Recommendation 11: In line with the People Principle in Scotland’s Health & Social Care Service Renewal Framework and the Population Principle in Scotland’s Health & Social Care Service Renewal Framework[9], facilitate ease of travel for patients by:
- Reviewing travel expense policies to ensure these, as far as possible, reflect the cost of travel and meet the needs of patients. Consider whether it is possible to expand entitlement to an escort. Ensure all patients are aware of, and understand, travel expense policies.
- Considering whether any improvements can be made to appointment scheduling to better consider patient travel needs.
- Working collaboratively with Regional Transport Partnerships and other partners to co-design and implement transport options which support people to access treatment.
- Exploring how free parking at hospitals can be improved, perhaps through designated spaces.
- *Encouraging the setup of more volunteer transport for patients in both rural and more deprived areas.
- *Working with ferry companies/airport operators to accommodate patients’ needs e.g. having dedicated space for those worried about coming into contact with other passengers.
Figure 5.1 illustrates a patient’s experience of cross-health board travel. It shows key aspects of their journey and how these relate to the dimensions of the COM-B model of behaviour change.

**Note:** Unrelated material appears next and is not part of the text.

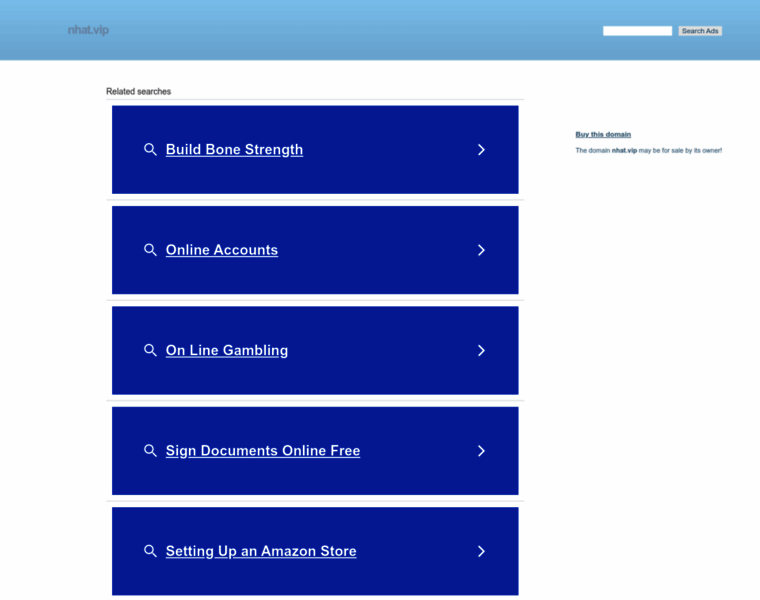Click magnifier icon next to Online Accounts
The image size is (760, 600).
[x=150, y=250]
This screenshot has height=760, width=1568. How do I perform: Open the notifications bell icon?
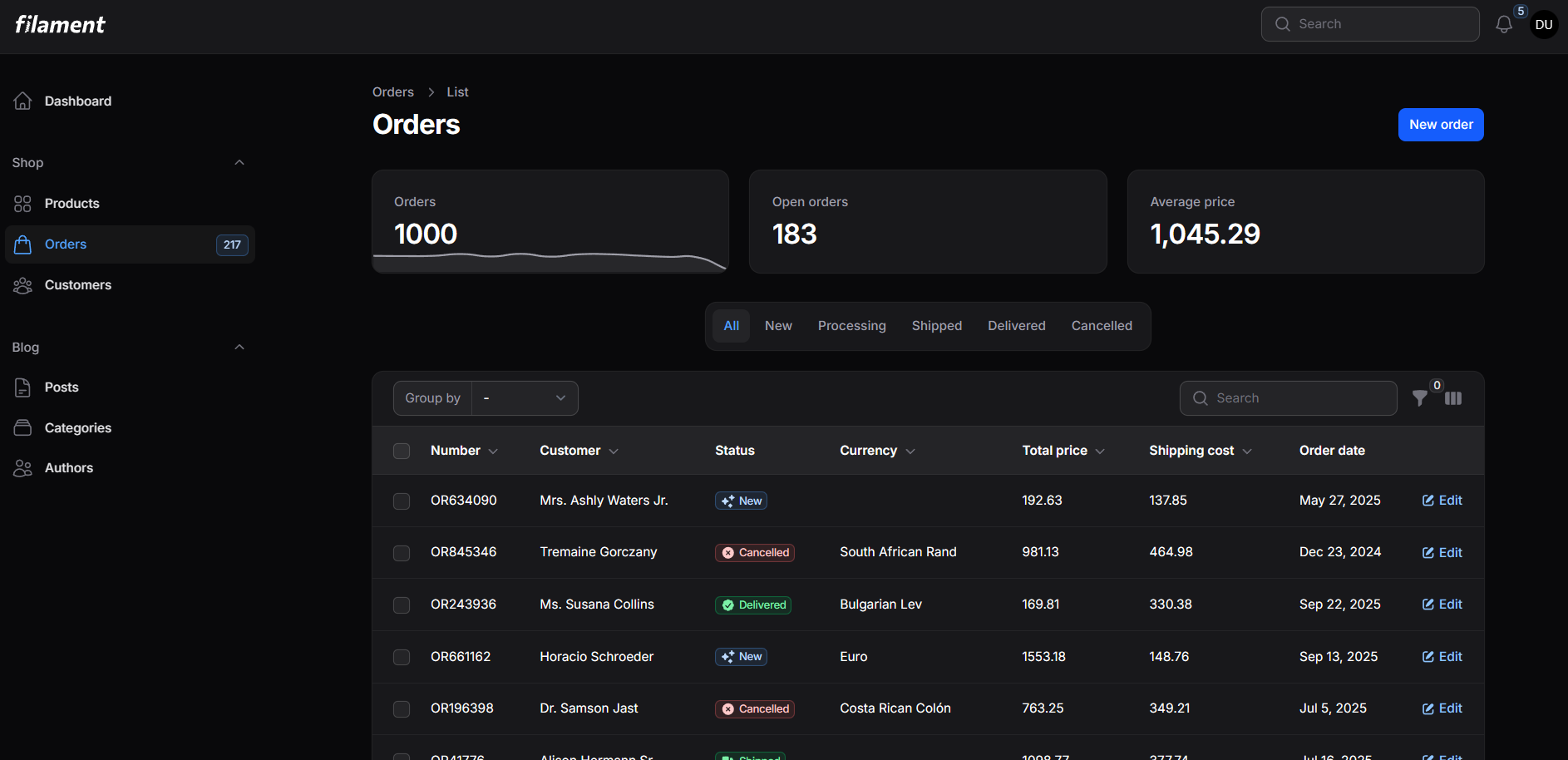coord(1503,25)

Diagram showing three stages of a patient's journey and relevant COM-B dimensions
Patient characteristics
- Age: 65+
- Employment status: Retired
- Household: Lives with spouse
- Area: Rural and island area
Stage 1: Travelled around health board for various pre-surgery scans
- Capability: Spouse arranged travel when they felt overwhelmed. Opportunity: Spouse drove to all appointments.
- Motivation: Willingness to “drop everything” to be seen quickly.

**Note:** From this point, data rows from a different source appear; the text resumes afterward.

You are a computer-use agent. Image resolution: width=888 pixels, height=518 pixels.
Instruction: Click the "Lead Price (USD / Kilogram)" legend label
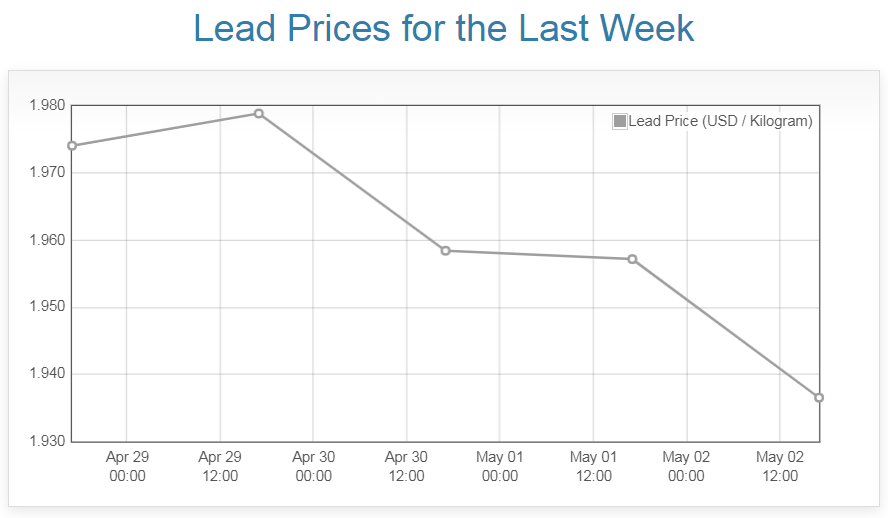point(720,121)
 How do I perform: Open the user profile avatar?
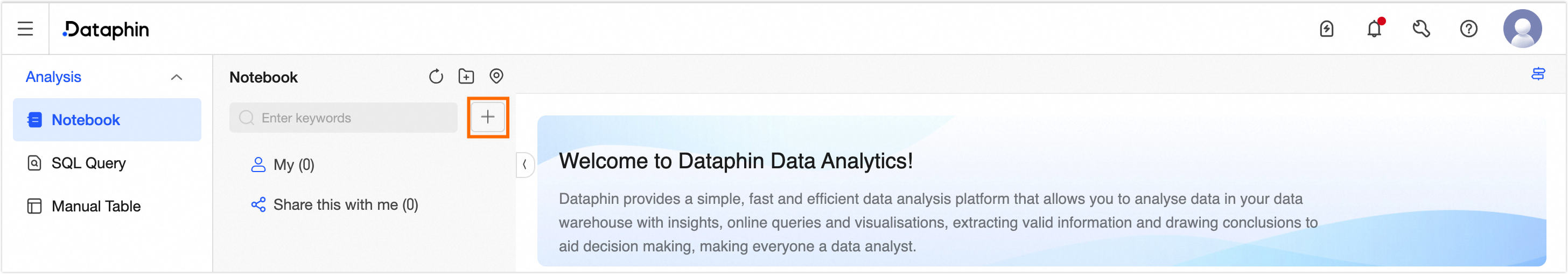point(1522,29)
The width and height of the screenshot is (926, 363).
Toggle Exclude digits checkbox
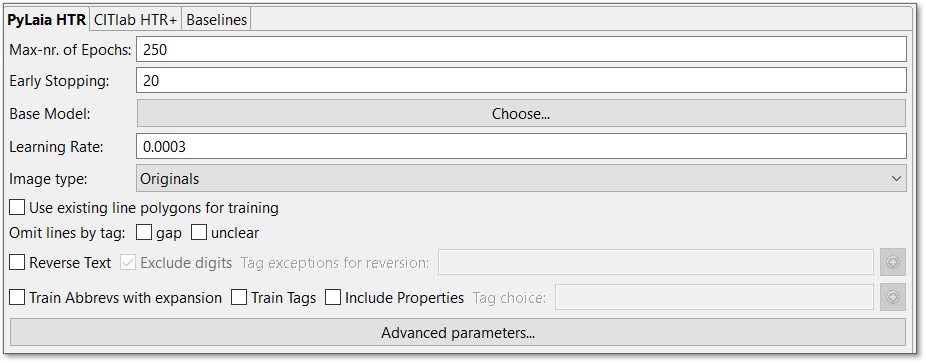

Stage 2: Spent £1,800 in savings on travel and hotels
- Opportunity: Travel costs not automatically covered but had the ability to pay.
- Motivation: Worried about travel disruption - strong desire not to miss appointments. Felt they should not claim back travel costs associated with NHS treatment - felt lucky to be receiving care.
Stage 3: Staff eased worries about local aftercare
- Opportunity: Local medical professionals and allied health professionals able to help with recovery. Nearest hospital offered to do blood tests to reduce travel.
- Motivation: Worried about aftercare given travel distances. Local staff eased their mind.